TO BE DONE:
**1.** From the Linux gaming excerpt, copy the text word for word, from "1. Re:What's the" to "reason to leave.".
**2.** Using the Linux gaming excerpt, decide whether each statement is true. Answer yes or no, and quote the exact words from the excerpt that settle it. (a) The interview touches on Windows 8. (b) Valve has already released Steam for GNU/Linux. (c) The second comment says Android comes with a check-box for side loading software.
**3.** According to the Linux gaming excerpt, which game engine is coming to the platform?
------ EXCERPT PROVIDED ------
Via Phoronix comes a link to an interview with prolific GNU/Linux game porter Icculus about the state of gaming on GNU/Linux. Topics include Steam, Windows 8, his experiences trying to push FatELF vs full screen games, and the general state of the game industry. From the article (on the general state of games on GNU/Linux): "It's making progress. We're turning out to have a pretty big year, with Unity3D coming to the platform, and Valve preparing to release Steam. These are just good foundations to an awesome 2013."

12 of 74 comments (clear)

  1. Re:What's the point? by Microlith · · Score: 5, Insightful

    If you bring closed, proprietary, DRM-infested software onto it, you're just turning it into another Windows; you might as well just go back to it.

    Nonsense. Bringing in Steam and closed source games doesn't turn a GNU/Linux platform into a closed source OS. The closed bits have to behave and accept that I control the system.

    you might as well just go back to it.

    I'm trying to get away from it. Games moving to Linux gives me more reason to leave.

    what we need to get these people to do is to give us the code to their engines (even if under a mostly proprietary license).

    Some do, eventually.

    that way we will be able to continue enjoying what makes GNU/Linux attractive and play games as well.

    How about we move games, and users, to Linux first? Silly absolutist stances accomplish nothing.

  2. Re:Walled Garden by Microlith · · Score: 3, Informative

    The interesting thing here is that Microsoft, Google, and Apple are all building app stores with serious restrictions as a way to improve security, but aside from making stronger brands and improving user experience in removing malware, they don't get a lot out of the restrictiveness.

    Google is largely exempt from this implication so long as Android continues to come with a simple check-box for side loading software.
------ DATASET EXTRACT ------
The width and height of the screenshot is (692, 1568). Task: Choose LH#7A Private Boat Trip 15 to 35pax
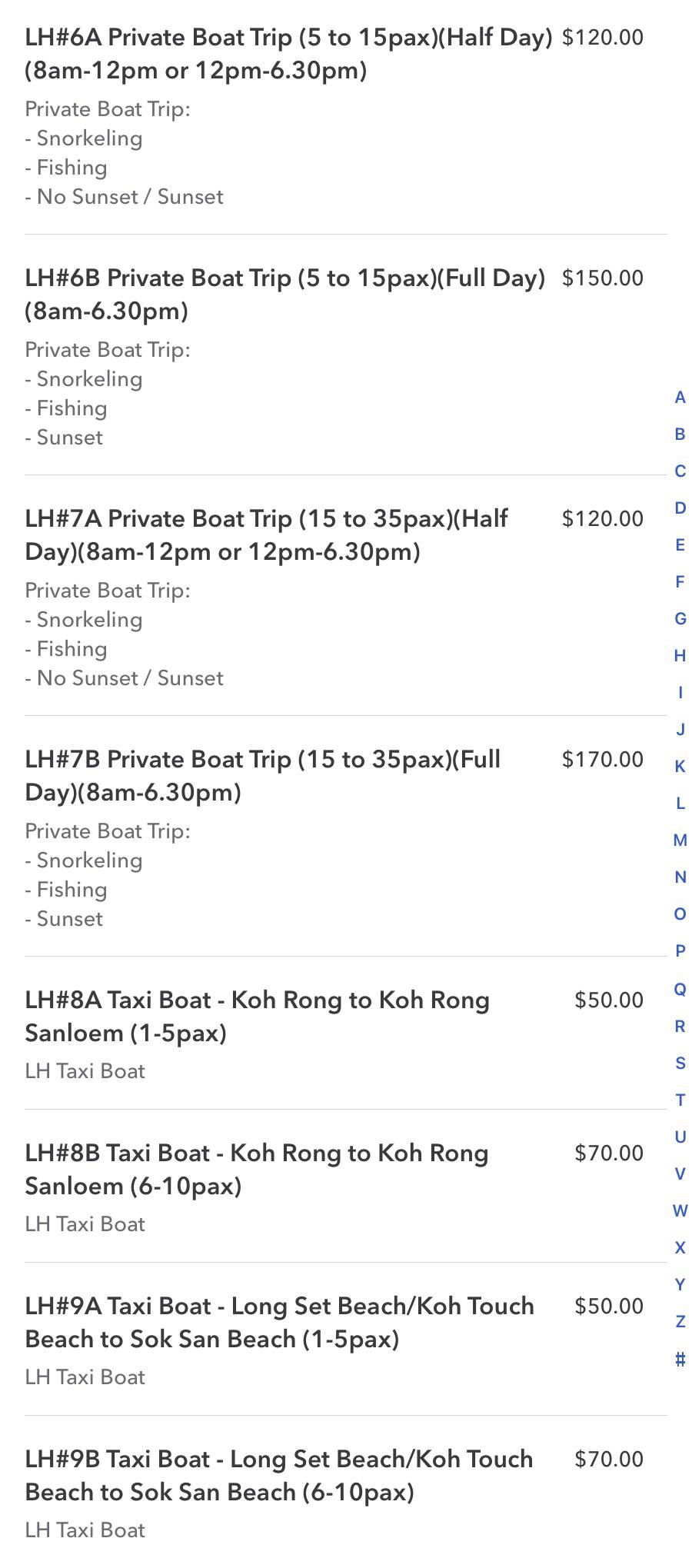click(x=266, y=535)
------
SOLUTIONS BELOW:
**1.**
1. Re:What's the point? by Microlith · · Score: 5, Insightful

    If you bring closed, proprietary, DRM-infested software onto it, you're just turning it into another Windows; you might as well just go back to it.

    Nonsense. Bringing in Steam and closed source games doesn't turn a GNU/Linux platform into a closed source OS. The closed bits have to behave and accept that I control the system.

    you might as well just go back to it.

    I'm trying to get away from it. Games moving to Linux gives me more reason to leave.

**2.**
(a) Yes: "Topics include Steam, Windows 8, his experiences trying to push FatELF vs full screen games, and the general state of the game industry."
(b) No: "Valve preparing to release Steam"
(c) Yes: "so long as Android continues to come with a simple check-box for side loading software."

**3.** Unity3D